EXERCISE DIRECTIONS –
Take the line containing "This screenshot has width=1288, height=543." and every line after it to the end of the records, and copy them exactly, leaving out pictures.

LISTED RECORDS –

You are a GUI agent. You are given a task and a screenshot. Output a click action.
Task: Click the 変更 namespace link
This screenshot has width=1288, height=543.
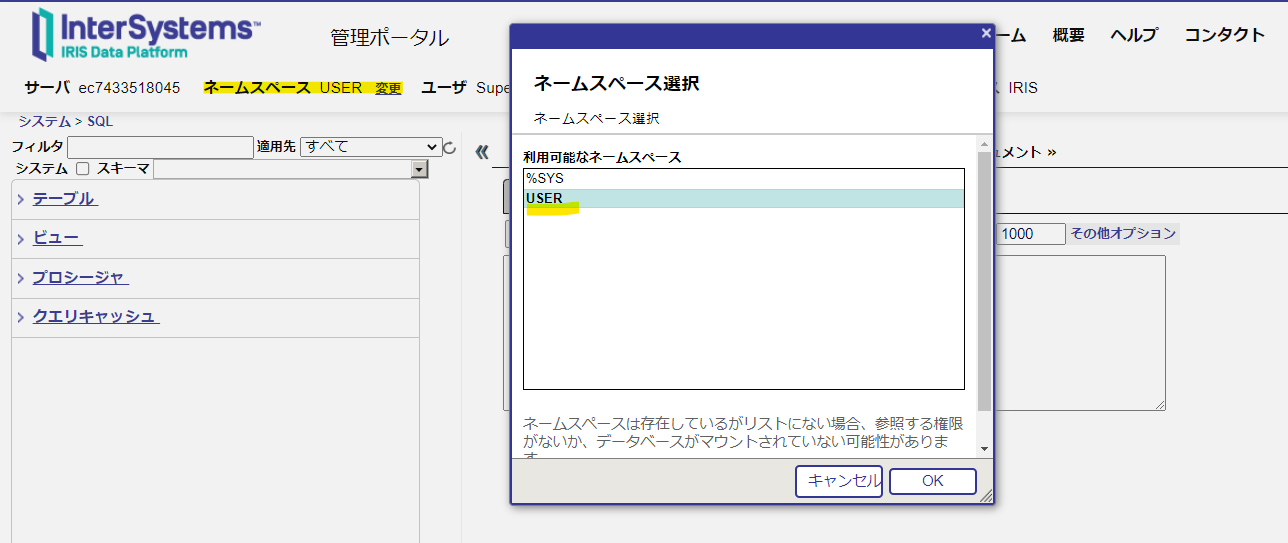388,88
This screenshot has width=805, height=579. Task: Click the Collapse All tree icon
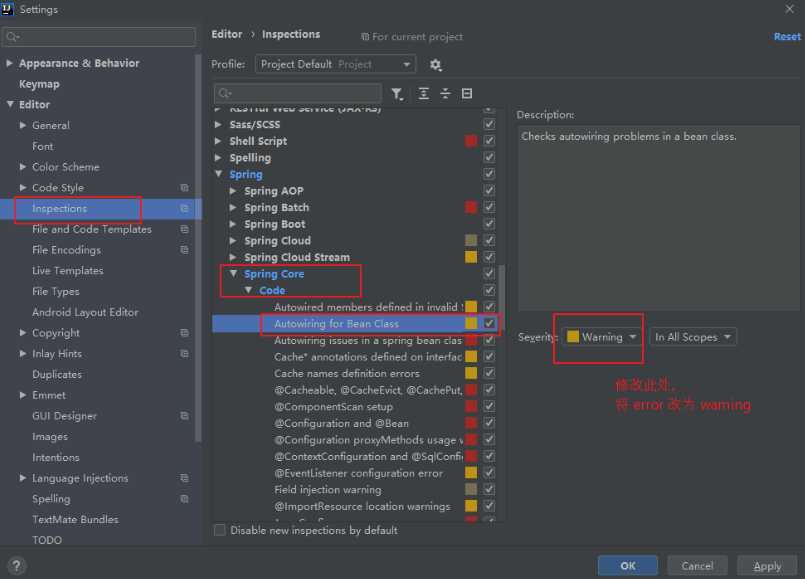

EXERCISE SOLUTION –
This screenshot has width=1288, height=543.
388,88
This screenshot has width=805, height=579. Task: Click the Collapse All tree icon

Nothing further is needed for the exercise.